Record extracts: Begin

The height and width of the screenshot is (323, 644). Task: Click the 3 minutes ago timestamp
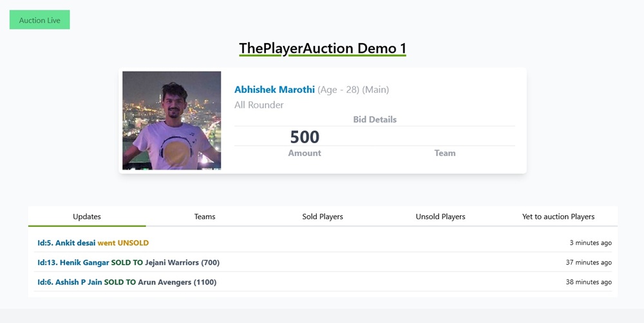pyautogui.click(x=591, y=243)
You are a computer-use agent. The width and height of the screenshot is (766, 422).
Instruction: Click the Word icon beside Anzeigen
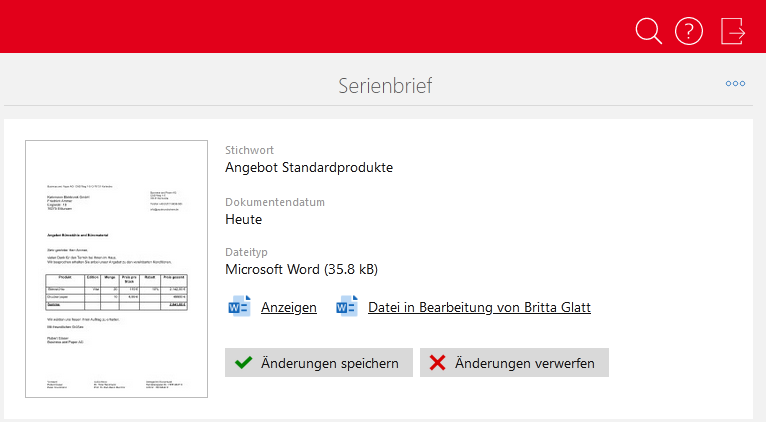click(240, 307)
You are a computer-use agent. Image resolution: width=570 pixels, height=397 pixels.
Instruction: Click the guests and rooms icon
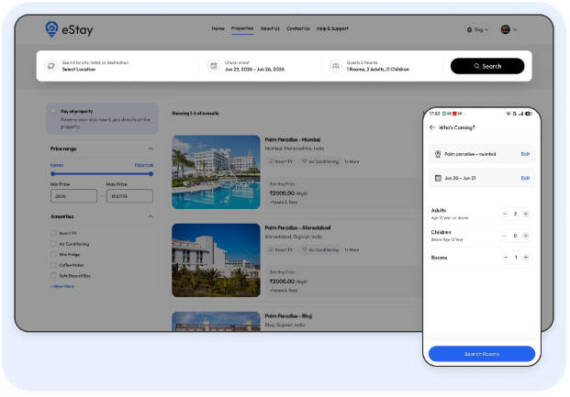point(336,66)
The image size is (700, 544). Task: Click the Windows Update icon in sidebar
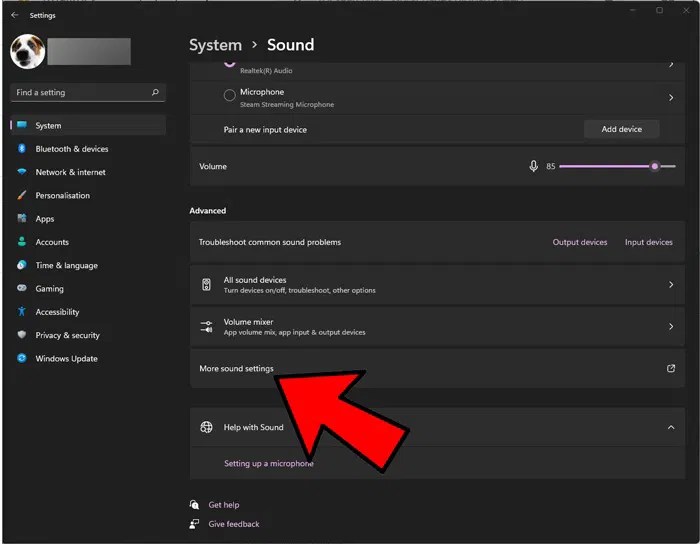tap(22, 359)
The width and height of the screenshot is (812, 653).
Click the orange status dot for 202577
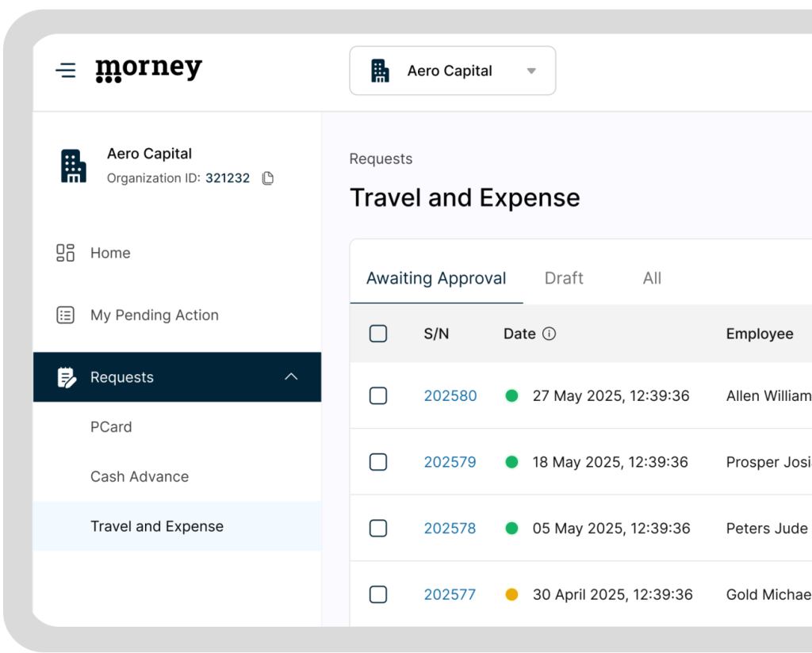point(511,594)
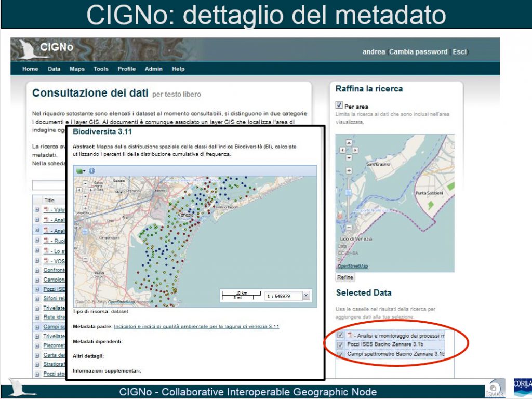Open the map scale 1:545979 dropdown
This screenshot has height=399, width=532.
[306, 296]
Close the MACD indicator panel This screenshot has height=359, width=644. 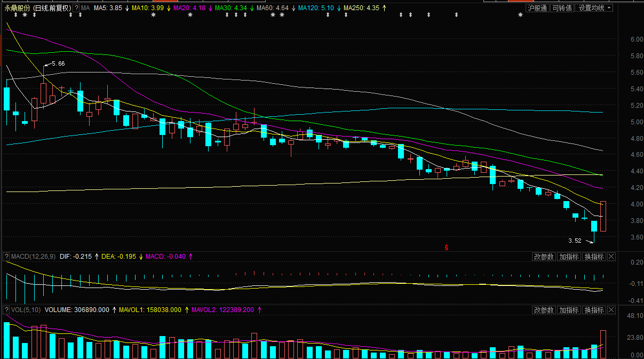(611, 257)
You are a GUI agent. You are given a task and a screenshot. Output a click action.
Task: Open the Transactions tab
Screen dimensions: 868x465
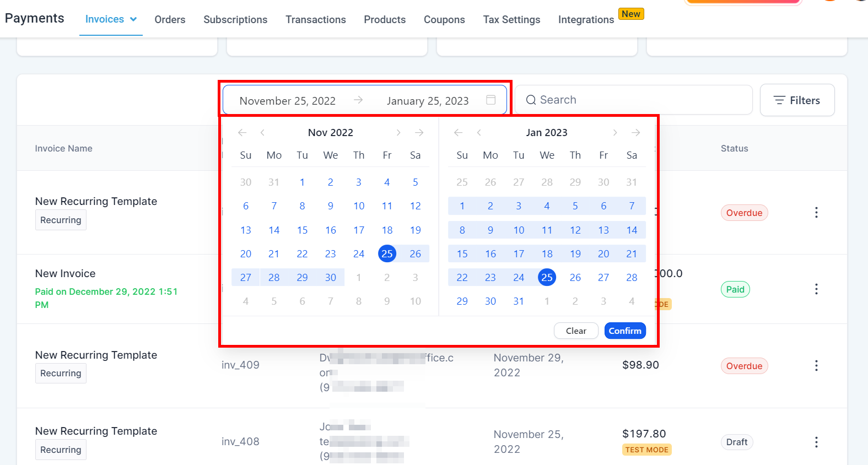316,20
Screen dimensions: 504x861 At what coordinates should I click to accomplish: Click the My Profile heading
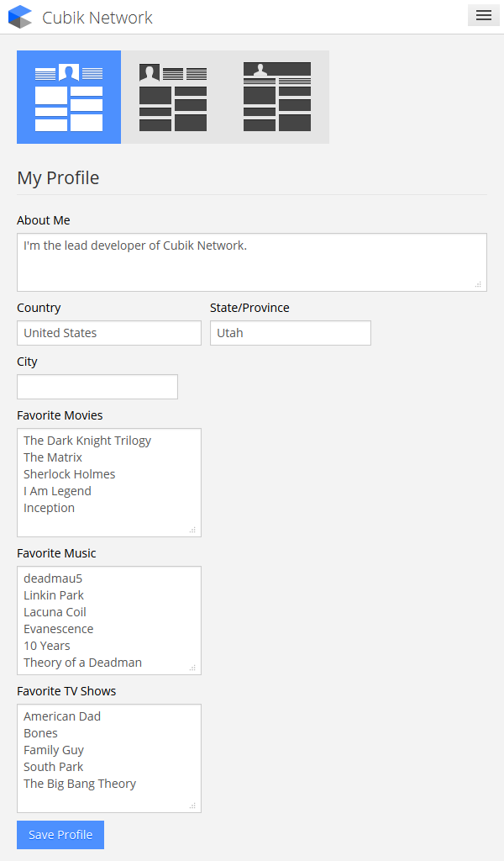tap(58, 177)
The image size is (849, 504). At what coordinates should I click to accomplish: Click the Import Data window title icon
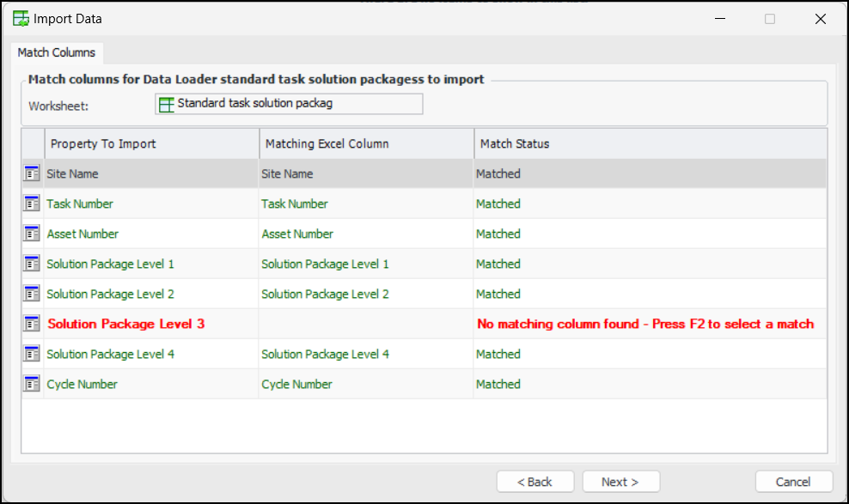(21, 19)

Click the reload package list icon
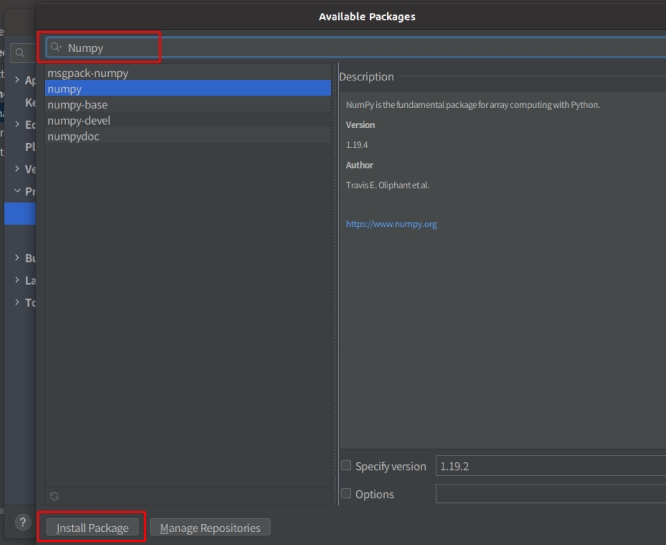(54, 495)
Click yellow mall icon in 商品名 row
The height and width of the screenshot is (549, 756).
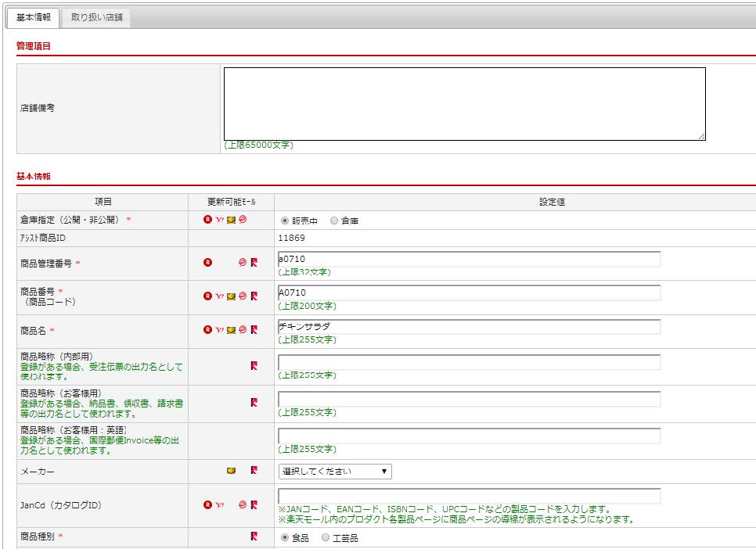pos(231,330)
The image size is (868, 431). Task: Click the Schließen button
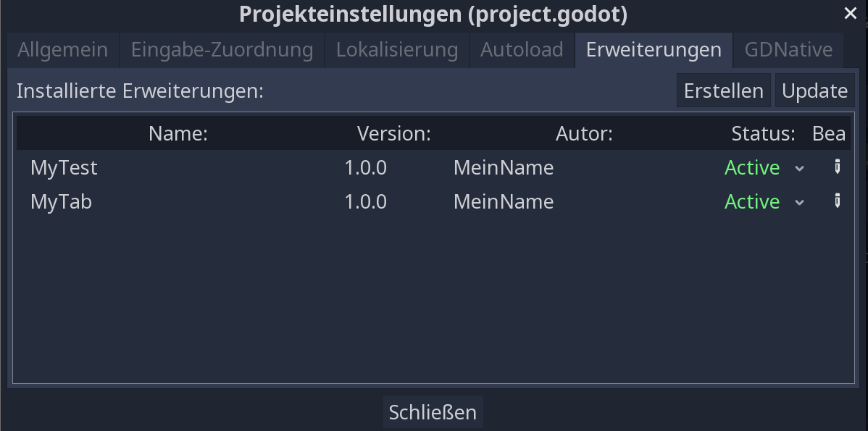pyautogui.click(x=433, y=412)
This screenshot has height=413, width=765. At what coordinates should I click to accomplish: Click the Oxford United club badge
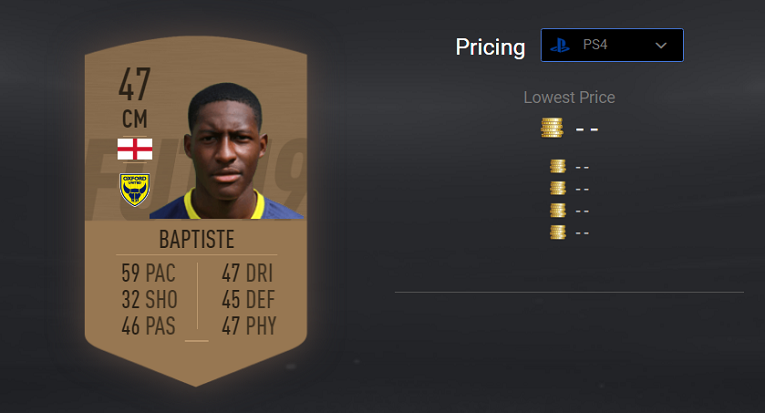pos(135,190)
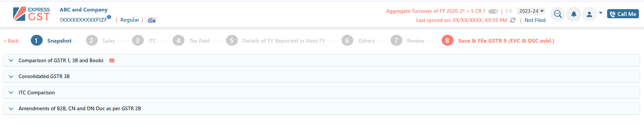Go to step 4 Tax Paid

[191, 41]
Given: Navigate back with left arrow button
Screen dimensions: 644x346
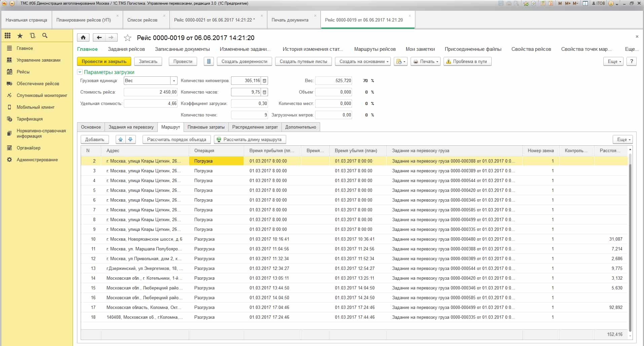Looking at the screenshot, I should tap(99, 38).

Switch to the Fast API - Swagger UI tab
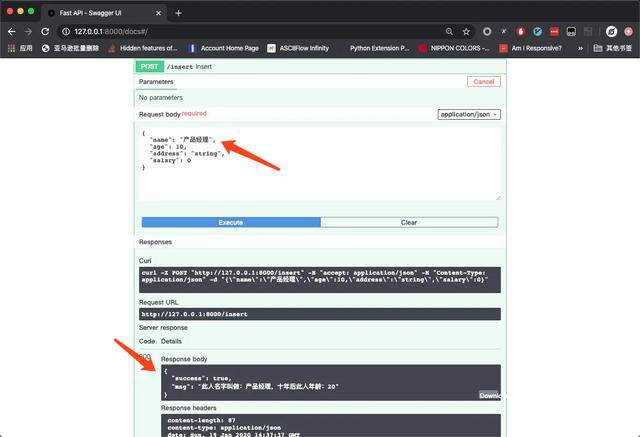100,13
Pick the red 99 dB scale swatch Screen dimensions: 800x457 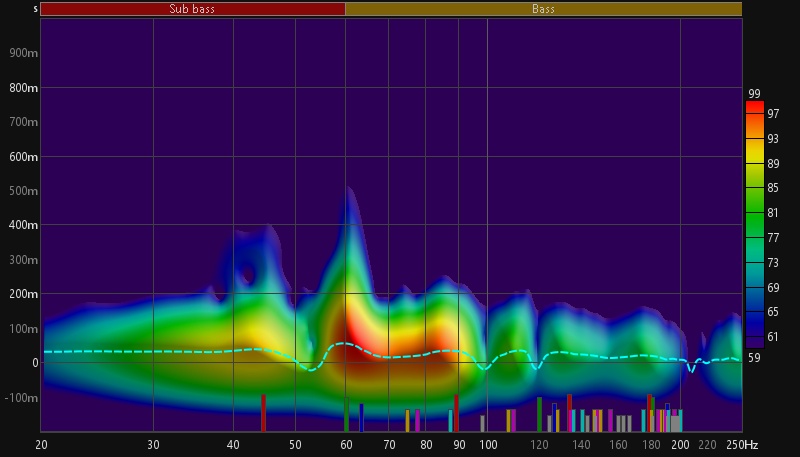coord(755,105)
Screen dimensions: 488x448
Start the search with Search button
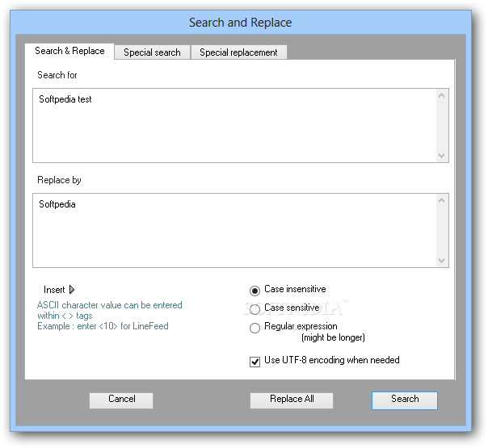point(404,400)
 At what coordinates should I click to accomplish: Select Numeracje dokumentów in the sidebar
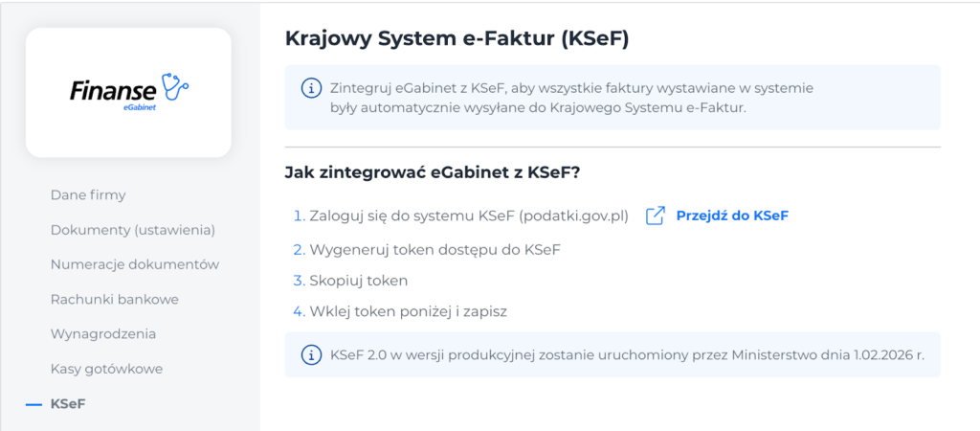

Record extracts: End

What lines in the listing include the string "agent"? Copy them out.

Expected output:
You are a computer-use agent. The width and height of the screenshot is (766, 422).
You are a computer-use agent. Image resolution: width=570 pixels, height=397 pixels.
You are a GUI agent. You are given a task and a screenshot. Output a click action.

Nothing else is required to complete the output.